## What you need to do:
Rewrite the data below with every "sidebar" swapped for "side panel", leaving everything else unchanged.

## Data rows:
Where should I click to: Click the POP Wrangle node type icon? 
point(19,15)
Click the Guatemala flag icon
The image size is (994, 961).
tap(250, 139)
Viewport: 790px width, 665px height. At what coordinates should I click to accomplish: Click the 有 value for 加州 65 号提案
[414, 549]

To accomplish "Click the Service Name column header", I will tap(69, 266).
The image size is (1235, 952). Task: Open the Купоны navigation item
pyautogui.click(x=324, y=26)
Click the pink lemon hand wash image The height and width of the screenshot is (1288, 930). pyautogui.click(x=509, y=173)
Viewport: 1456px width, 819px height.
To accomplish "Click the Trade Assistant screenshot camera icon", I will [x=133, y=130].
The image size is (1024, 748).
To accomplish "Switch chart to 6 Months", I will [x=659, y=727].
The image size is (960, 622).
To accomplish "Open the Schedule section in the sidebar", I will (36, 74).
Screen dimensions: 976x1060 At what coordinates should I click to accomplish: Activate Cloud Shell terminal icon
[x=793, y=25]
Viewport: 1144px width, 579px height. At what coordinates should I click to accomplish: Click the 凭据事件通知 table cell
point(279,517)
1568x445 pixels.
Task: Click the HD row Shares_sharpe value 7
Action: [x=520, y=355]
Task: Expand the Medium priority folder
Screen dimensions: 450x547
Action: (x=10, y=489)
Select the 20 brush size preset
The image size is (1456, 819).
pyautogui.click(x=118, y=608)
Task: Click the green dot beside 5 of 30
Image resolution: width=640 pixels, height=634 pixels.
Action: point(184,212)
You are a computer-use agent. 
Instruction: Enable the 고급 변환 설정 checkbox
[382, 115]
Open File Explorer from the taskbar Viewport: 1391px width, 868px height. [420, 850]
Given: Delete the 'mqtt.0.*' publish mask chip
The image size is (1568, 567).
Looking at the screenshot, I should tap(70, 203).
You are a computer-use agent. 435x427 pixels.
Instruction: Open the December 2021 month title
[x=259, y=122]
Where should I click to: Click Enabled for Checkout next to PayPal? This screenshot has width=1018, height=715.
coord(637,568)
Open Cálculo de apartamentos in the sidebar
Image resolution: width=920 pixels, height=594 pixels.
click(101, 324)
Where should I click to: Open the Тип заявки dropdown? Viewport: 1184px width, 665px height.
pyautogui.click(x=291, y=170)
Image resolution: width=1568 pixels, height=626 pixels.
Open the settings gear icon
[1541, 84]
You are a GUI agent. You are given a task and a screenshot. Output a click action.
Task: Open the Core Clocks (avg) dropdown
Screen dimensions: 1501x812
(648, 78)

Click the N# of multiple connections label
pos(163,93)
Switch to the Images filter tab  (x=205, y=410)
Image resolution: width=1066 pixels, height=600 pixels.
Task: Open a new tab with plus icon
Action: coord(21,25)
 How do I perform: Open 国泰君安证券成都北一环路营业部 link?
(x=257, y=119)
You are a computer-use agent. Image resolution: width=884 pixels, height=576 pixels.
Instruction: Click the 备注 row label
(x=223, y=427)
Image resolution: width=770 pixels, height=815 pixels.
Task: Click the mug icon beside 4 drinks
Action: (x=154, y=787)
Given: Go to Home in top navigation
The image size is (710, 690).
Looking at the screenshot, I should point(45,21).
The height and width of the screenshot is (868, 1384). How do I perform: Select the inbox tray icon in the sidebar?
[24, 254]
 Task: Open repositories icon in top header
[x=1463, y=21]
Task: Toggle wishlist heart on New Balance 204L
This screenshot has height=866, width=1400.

## Completed exercise:
Where should I click to: Click the POP Wrangle node type icon? 
point(19,15)
Click the Guatemala flag icon
The image size is (994, 961).
tap(250, 139)
Viewport: 790px width, 665px height. At what coordinates should I click to accomplish: Click the 有 value for 加州 65 号提案
[414, 549]

To accomplish "Click the Service Name column header", I will tap(69, 266).
The image size is (1235, 952). Task: Open the Купоны navigation item
pyautogui.click(x=324, y=26)
Click the pink lemon hand wash image The height and width of the screenshot is (1288, 930). pyautogui.click(x=509, y=173)
Viewport: 1456px width, 819px height.
To accomplish "Click the Trade Assistant screenshot camera icon", I will [x=133, y=130].
The image size is (1024, 748).
To accomplish "Switch chart to 6 Months", I will [x=659, y=727].
The image size is (960, 622).
To accomplish "Open the Schedule section in the side panel", I will (36, 74).
Screen dimensions: 976x1060 At what coordinates should I click to accomplish: Activate Cloud Shell terminal icon
[x=793, y=25]
Viewport: 1144px width, 579px height. At what coordinates should I click to accomplish: Click the 凭据事件通知 table cell
point(279,517)
1568x445 pixels.
Task: Click the HD row Shares_sharpe value 7
Action: [x=520, y=355]
Task: Expand the Medium priority folder
Screen dimensions: 450x547
Action: (x=10, y=489)
Select the 20 brush size preset
The image size is (1456, 819).
pyautogui.click(x=118, y=608)
Task: Click the green dot beside 5 of 30
Image resolution: width=640 pixels, height=634 pixels.
Action: point(184,212)
You are a computer-use agent. 
Instruction: Enable the 고급 변환 설정 checkbox
[382, 115]
Open File Explorer from the taskbar Viewport: 1391px width, 868px height. [420, 850]
Given: Delete the 'mqtt.0.*' publish mask chip
The image size is (1568, 567).
Looking at the screenshot, I should tap(70, 203).
You are a computer-use agent. 435x427 pixels.
Instruction: Open the December 2021 month title
[x=259, y=122]
Where should I click to: Click Enabled for Checkout next to PayPal? This screenshot has width=1018, height=715.
coord(637,568)
Open Cálculo de apartamentos in the side panel
Image resolution: width=920 pixels, height=594 pixels.
click(101, 324)
Where should I click to: Open the Тип заявки dropdown? Viewport: 1184px width, 665px height.
pyautogui.click(x=291, y=170)
Image resolution: width=1568 pixels, height=626 pixels.
Open the settings gear icon
[1541, 84]
You are a GUI agent. You are given a task and a screenshot. Output a click action.
Task: Open the Core Clocks (avg) dropdown
Screen dimensions: 1501x812
(648, 78)

Click the N# of multiple connections label
pos(163,93)
Switch to the Images filter tab  (x=205, y=410)
Image resolution: width=1066 pixels, height=600 pixels.
Task: Open a new tab with plus icon
Action: coord(21,25)
 How do I perform: Open 国泰君安证券成都北一环路营业部 link?
(x=257, y=119)
You are a computer-use agent. Image resolution: width=884 pixels, height=576 pixels.
Instruction: Click the 备注 row label
(x=223, y=427)
Image resolution: width=770 pixels, height=815 pixels.
Task: Click the mug icon beside 4 drinks
Action: (x=154, y=787)
Given: Go to Home in top navigation
The image size is (710, 690).
Looking at the screenshot, I should point(45,21).
The height and width of the screenshot is (868, 1384). How do I perform: Select the inbox tray icon in the side panel?
[24, 254]
 Task: Open repositories icon in top header
[x=1463, y=21]
Task: Toggle wishlist heart on New Balance 204L
This screenshot has height=866, width=1400.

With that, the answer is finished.